MONTREAL - The Lion Electric Company (NYSE: LEV) (TSX: LEV), a manufacturer of all-electric urban vehicles, revealed measures today to reduce its workforce by approximately 120 employees, primarily affecting Canada-based staff in overhead and product development roles. This move is part of a broader initiative to decrease operating expenses in response to the current market conditions.
The company stated that the layoffs, along with other internal cost-reduction strategies, should not impact its production capabilities. Following these cuts, Lion Electric will maintain a workforce of around 1,150 employees, with over 600 in manufacturing positions. The cost-cutting measures include reductions in third-party inventory logistics, lease expenses, consulting, product development, and professional fees.
These actions build on previous cost-saving measures announced in November 2023 and February 2024, with the company projecting annualized savings of about $40 million.
Marc Bedard, CEO-Founder of Lion, cited delays in Canada's Zero-Emission Transit Fund as a factor adversely affecting school bus deliveries, necessitating these workforce adjustments. Despite the layoffs, Bedard expressed confidence in the company's long-term growth and its commitment to profitability and execution of its business plan.
Lion Electric is known for its zero-emission commercial trucks and electric school buses, and it plays a significant role in the North American electric transportation sector.

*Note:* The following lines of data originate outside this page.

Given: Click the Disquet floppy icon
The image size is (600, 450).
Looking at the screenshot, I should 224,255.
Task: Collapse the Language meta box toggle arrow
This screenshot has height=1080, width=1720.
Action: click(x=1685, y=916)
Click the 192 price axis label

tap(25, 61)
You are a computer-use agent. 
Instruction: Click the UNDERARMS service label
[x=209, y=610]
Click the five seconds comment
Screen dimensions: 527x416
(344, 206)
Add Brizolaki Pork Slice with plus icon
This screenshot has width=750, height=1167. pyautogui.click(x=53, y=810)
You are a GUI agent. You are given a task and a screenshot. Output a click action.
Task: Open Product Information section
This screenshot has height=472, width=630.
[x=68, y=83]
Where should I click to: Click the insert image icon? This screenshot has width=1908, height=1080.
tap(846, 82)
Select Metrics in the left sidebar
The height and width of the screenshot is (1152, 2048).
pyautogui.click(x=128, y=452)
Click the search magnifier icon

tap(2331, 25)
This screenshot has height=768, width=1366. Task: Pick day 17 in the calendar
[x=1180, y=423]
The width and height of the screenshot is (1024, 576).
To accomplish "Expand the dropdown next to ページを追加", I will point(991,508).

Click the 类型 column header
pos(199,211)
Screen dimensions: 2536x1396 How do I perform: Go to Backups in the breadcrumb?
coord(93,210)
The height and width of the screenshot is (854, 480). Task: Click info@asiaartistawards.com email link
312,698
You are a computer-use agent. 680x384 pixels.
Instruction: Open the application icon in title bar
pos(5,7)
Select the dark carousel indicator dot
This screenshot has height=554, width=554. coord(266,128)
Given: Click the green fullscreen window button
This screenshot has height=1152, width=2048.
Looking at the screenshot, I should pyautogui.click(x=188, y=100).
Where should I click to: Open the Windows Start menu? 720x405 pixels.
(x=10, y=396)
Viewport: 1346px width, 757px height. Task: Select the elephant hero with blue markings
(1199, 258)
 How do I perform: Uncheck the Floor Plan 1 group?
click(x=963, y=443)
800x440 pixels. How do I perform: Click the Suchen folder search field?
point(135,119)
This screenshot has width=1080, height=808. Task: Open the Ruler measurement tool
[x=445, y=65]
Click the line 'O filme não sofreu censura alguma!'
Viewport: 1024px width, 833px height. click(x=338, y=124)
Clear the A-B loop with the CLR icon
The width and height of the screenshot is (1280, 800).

The company designs and manufactures key vehicle components, including chassis, battery packs, truck cabins, and bus bodies.
The information for this article is based on a press release statement from The Lion Electric Company.
InvestingPro Insights
In light of Lion Electric's recent announcement to streamline operations, InvestingPro data sheds light on the financial health and market performance of the company. With a market capitalization of $236.8 million, the company has been navigating a challenging financial landscape, as evidenced by a negative price-to-earnings (P/E) ratio of -2.25 and an even lower adjusted P/E ratio for the last twelve months as of Q4 2023, at -3.29. These figures highlight the company's lack of profitability in the recent period.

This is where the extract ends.